Russian 875 Silver — The 84-Zolotnik Standard in Modern Terms
Russian 875 Silver — The 84-Zolotnik Standard in Modern Terms
An 87.5% silver hallmark with continuity from the Imperial period through the Soviet era and into present-day Russian assay practice
Russian 875 silver is silver of 87.5 percent fineness — 875 parts per thousand pure — and the standard is one of the principal hallmarks recognised in the Russian Federation today. The standard has direct continuity with the Imperial-era 84 zolotnik mark used from the eighteenth century onward, where the zolotnik was a Russian unit of mass equal to 1/96 of the Russian pound, giving 84 zolotniks of pure silver in a 96-zolotnik (one pound) alloy a fineness of 87.5 percent. The 875 standard accompanied the conversion from zolotnik to metric reckoning under the Soviet hallmarking regulations of 1927 and remains in use in Russia for traditional and contemporary silverwork.

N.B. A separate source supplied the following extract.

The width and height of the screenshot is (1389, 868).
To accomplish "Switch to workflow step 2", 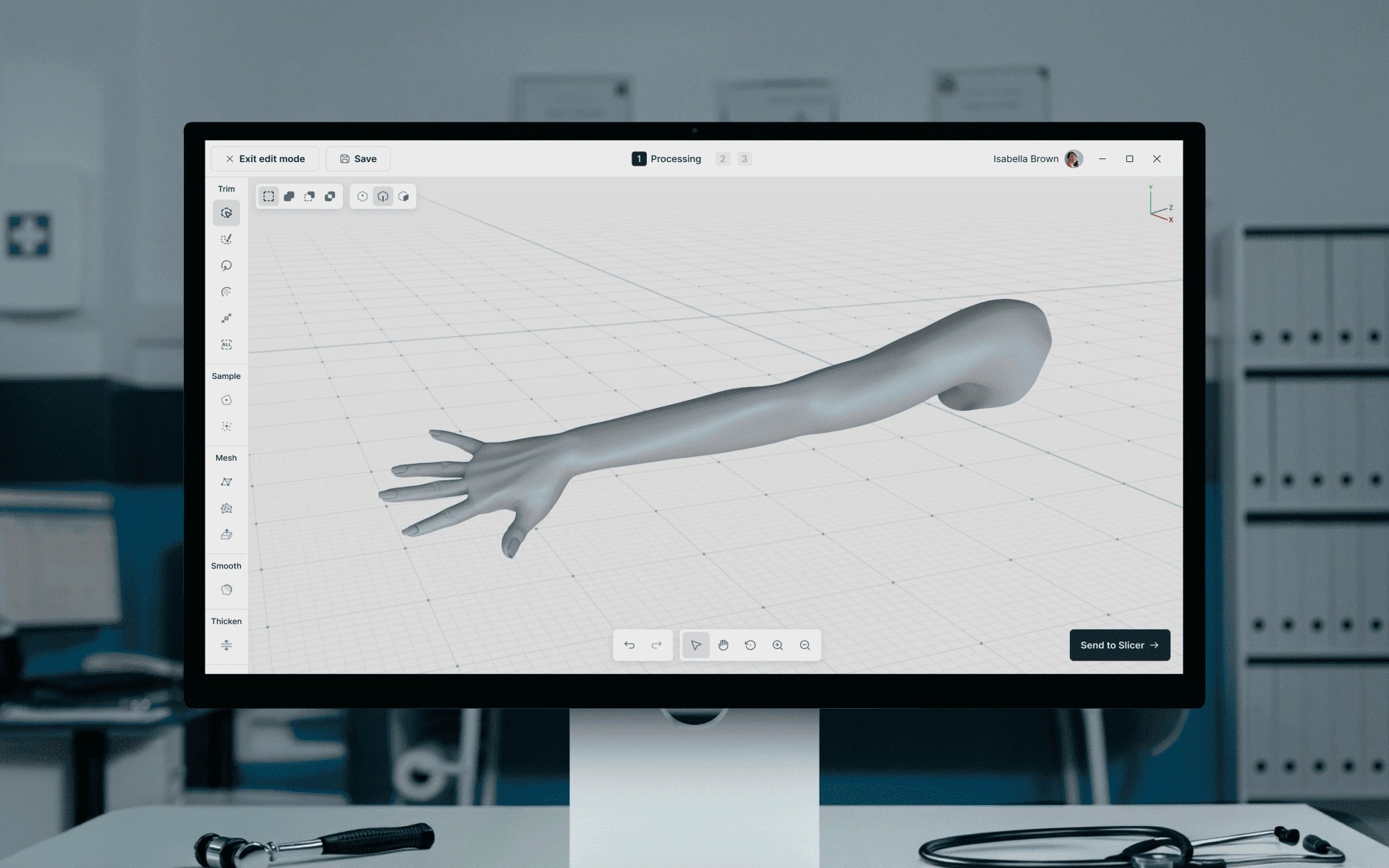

Historical continuity — 84 zolotnik to 875
Imperial Russian silver was assayed in zolotnik units, with the principal standards being 84, 88, and 91 zolotniks, corresponding to fineness of 875, 916, and 947 parts per thousand respectively. The 84 zolotnik standard was the most common, particularly for tableware, ecclesiastical objects, and jewellery; the higher 88 and 91 standards were reserved for finer presentation work and certain categories of religious silver. With the introduction of the metric system to Russian assay in 1927, the zolotnik numerals were replaced by their decimal equivalents, and 84 became 875.
Marks and authentication
A piece of modern Russian 875 silver bears the numeric fineness 875, the kokoshnik state assay device — a woman's profile in traditional Russian headdress, adopted as the Soviet and post-Soviet hallmark in 1958 — and a regional assay office code. Imperial-era pieces show the older system: the numeric 84 zolotnik mark, the assay master's mark with date, the city mark (the trident of St Petersburg, the helmeted minerva of Moscow, and so on), and the maker's mark. Soviet-period 875 pieces show a transitional kokoshnik that replaced the earlier hammer-and-sickle assay mark in use from the late 1920s through 1958.
Comparison with sterling
Sterling silver as defined in the British and American trade is 92.5 percent pure (mark 925), making sterling slightly higher than the Russian 875 standard. The lower Russian fineness produces a marginally harder alloy more tolerant of work hardening and chasing, and the difference is essentially imperceptible in finished pieces. Russian 875 silver was the standard for the great Imperial-period workshops — Fabergé, Khlebnikov, Sazikov, Ovchinnikov — and the standard's slight softness compared to higher-fineness alloys was apparently no impediment to the technical excellence of nineteenth-century Russian silver work.
In the trade
For dealers handling Russian silver, the relationship between 84-zolotnik Imperial pieces, transitional Soviet 875 pieces, and modern Russian 875 work is a basic point of competence. Authentication of Imperial-period silver requires reference to the published assay master and city mark catalogues; Soviet and modern pieces are easier to read but still benefit from familiarity with the regional assay codes. Russian 875 silver of any era is fully marketable in the international trade as silver, and antique Imperial-period work commands prices well above the bullion content on the basis of maker, design, and condition.